The left illustration below shows a simple perceptron with two inputs and an output. Typically, the number of inputs is larger (as was the case in our 8-classification task in our previous blog), but we confined it to two for illustration purposes. The right illustration depicts a “multilayer” perceptron with two inputs and one output, which combines three perceptrons (or “neurons”) into a so-called “hidden layer.” Each arrow is a weight, a free parameter that has to be tuned to its appropriate value. Multilayer perceptrons can have more than one hidden layer. By increasing the number of neurons in the hidden layer or by adding additional hidden layers, the multilayer perceptron becomes more powerful, allowing for learning more difficult tasks.
The successful formulation and implementation of the generalised delta rule initiated the second neural network hype. With the generalised learning rule, multilayer perceptrons could be trained in a similar way that the simple perceptrons could be trained. The combination of perceptrons in a multilayer variant enabled the automatic learning of more difficult classification tasks.
Successful applications of multilayer perceptrons
Whereas the perceptron could only deal with very simple tasks (e.g., distinguishing very dissimilar images or patterns), the multilayer perceptron was able to learn more complex tasks (e.g., distinguishing images or patterns with subtle differences). We list three prominent examples of successful applications of multilayer perceptrons below.
- Text-to-speech translation: given a text, a trained multilayer perceptron could generate the speech in a “read out loud” fashion.
- Sonar classification: given sonar patterns of underwater obstacles, a trained multilayer perceptron could classify (for instance) rock from metal on the basis of their sonar reflection patterns.
- Evaluating loan application: given a client profiles, a trained multilayer perceptron could automatically decide on acceptance.
In 1987, the New York Times reported about these and other successes of multilayer perceptrons and cited Pentti Kanerva stating:
“I’m convinced that this will be the next large-scale computer revolution.”

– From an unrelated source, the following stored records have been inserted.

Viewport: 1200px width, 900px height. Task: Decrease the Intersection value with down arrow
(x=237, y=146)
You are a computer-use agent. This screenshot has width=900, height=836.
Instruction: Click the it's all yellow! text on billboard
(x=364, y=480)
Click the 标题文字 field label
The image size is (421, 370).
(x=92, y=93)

Feverish hype and instabilities
Like the first wave, the second wave of neural network was also surrounded by feverish hype and high expectations. The reasoning was that adding more layers to a multilayer perceptron would improve its learning ability considerably. Really challenging tasks, such as natural image classification (e.g., deciding if a picture contains a cat or a dog) may become feasible.

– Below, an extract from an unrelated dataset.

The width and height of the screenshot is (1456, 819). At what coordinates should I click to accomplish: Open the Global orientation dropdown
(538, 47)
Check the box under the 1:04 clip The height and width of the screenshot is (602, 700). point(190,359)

Unfortunately, it quickly turned out that adding more than two layers to realize “deep” networks, led to numerical instabilities in the training procedure of multilayer perceptrons. As a result, deeper networks could not be trained and more challenging tasks, such as natural image recognition, could not be solved.

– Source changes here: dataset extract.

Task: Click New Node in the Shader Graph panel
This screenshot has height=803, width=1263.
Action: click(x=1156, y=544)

On top of this failure, many scientists were frustrated by the somewhat mysterious procedures surrounding the training of multilayer perceptrons. For instance, it was not clear how many hidden neurons and layers were needed to solve a given task. It required quite some experience to become familiar with proper settings of neural networks. Statisticians were amongst the fiercest criticizers of neural networks. They claimed that the methods lacked a proper statistical foundation and had far too many free parameters (the weights in the network) to make sense as a statistical model. In statistics (and in science in general) the adagio is to use the simplest model possible to make predictions. Multilayer perceptrons seemed to violate this adagio by using much more parameters than necessary.
The end of the second neural network wave
In the early nineties of the previous century, multilayer perceptrons were outperformed in prediction accuracy by so-called support vector machines. The enthusiasm for multilayer perceptrons waned quickly and it was generally assumed that neural networks were history.